**Study text**
--------------------------------------------------
Fivefold Surge in Migrants en Route to U.S. Overwhelms Panama
(Bloomberg) -- Panama is struggling to cope with a five-fold increase in migrants who trek for days through its dense southern jungle in the hope of reaching the U.S., according to the country’s top diplomat.
The migrants, from as far away as Senegal and Nigeria, are starting to overwhelm Panama’s shelters as numbers surge, Foreign Minister Erika Mouynes said.
“The migrant situation has gotten a lot worse,” Mouynes said Wednesday, in an interview in New York. “We give them food, we put them in camps where you do biometric testing and Covid testing. That is fine if you have numbers you can manage, but if all of a sudden you have five times that amount it becomes difficult.”
The nation’s migration authority recorded 5,818 undocumented foreigners crossing into Panama from Colombia in April, up 477% from January. The biggest source countries are Haiti and Cuba, but many also travel from as far away as Bangladesh and Uzbekistan, trying to eventually reach the U.S.
The flow of people picked up as travel restrictions eased across the world, after the pandemic increased unemployment and poverty in developing nations. Migrants enter South America in places where visa rules are favorable, then make their way north to Colombia, before crossing into Panama across the dangerous no-man’s land known as the Darien Gap.
Mouynes said she is seeking talks with governments in South America to help control the flow, or at least to vaccinate migrants as they travel.
The problem is easier to fix than the more visible migration flow toward the U.S. from the so-called northern triangle nations of El Salvador, Honduras and Guatemala, Mouynes said.
Latin America has been among the regions worst-hit by the pandemic, both in terms of deaths and in economic damage. Panama has lagged regional peers in its vaccination drive, but Mouynes says the government is targeting a “massive” inoculation program in the third quarter to achieve herd immunity by September.
--------------------------------------------------
**Assigned task A**
Reproduce the article on Panama's migrant surge between "The flow of" and "the Darien Gap.", inclusive.
**Assigned task B**
Carry on the article about Panama's migrant surge from the point where it stops.

**Given data**
--------------------------------------------------
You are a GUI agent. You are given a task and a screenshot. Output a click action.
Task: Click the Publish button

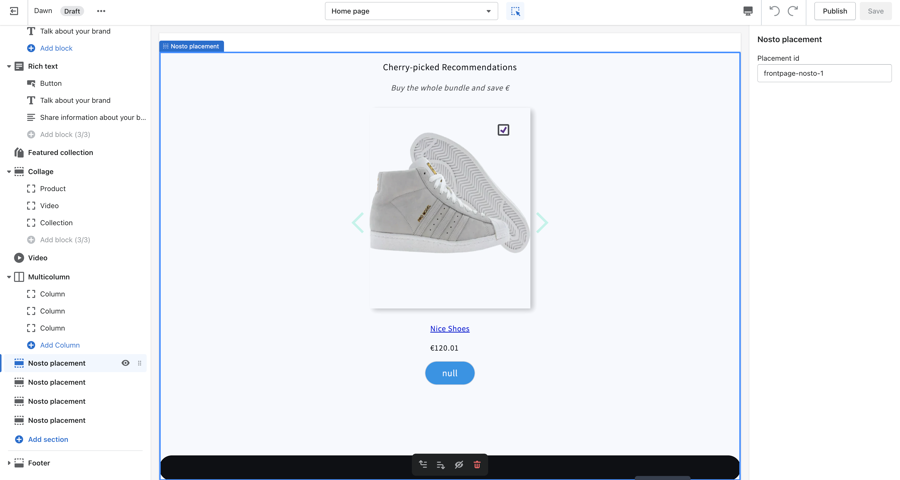pyautogui.click(x=834, y=11)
--------------------------------------------------
**Exercise result A**
The flow of people picked up as travel restrictions eased across the world, after the pandemic increased unemployment and poverty in developing nations. Migrants enter South America in places where visa rules are favorable, then make their way north to Colombia, before crossing into Panama across the dangerous no-man’s land known as the Darien Gap.

**Exercise result B**
The government of President Laurentino Cortizo, which took office in 2019, is inoculating elderly and at-risk populations and will begin mass vaccination in July, she said.
Unlike most countries in Latin America, which raced to acquire shots wherever they could, Panama put nearly all its eggs in the basket of Pfizer-BioNTech’s vaccine.
Mouynes met with Pfizer during her trip to New York, and said she received assurances that Panama would get the shots it ordered.
“We want Pfizer to recognize that Panama’s huge bet on Pfizer in terms of not having this hedge with other pharmaceuticals also leaves us at a bit of a risk if they don’t deliver the supply,” Mouynes said. “We are targeting mass vaccination in July. If that doesn’t happen for us we will be in big trouble.”
Vaccines could also play a role in regional foreign policy, Mouynes said. Offering shots to Venezuela could be one way to get President Nicolas Maduro to sit down with the opposition. So far, nothing else that’s been tried has worked, she added.
“The extent of the humanitarian crisis that is going on there is similar to Syria,” she said. “The quicker we recognize that the path we have taken has not been successful, the better, because doing more of what we were doing is not going to make a difference.”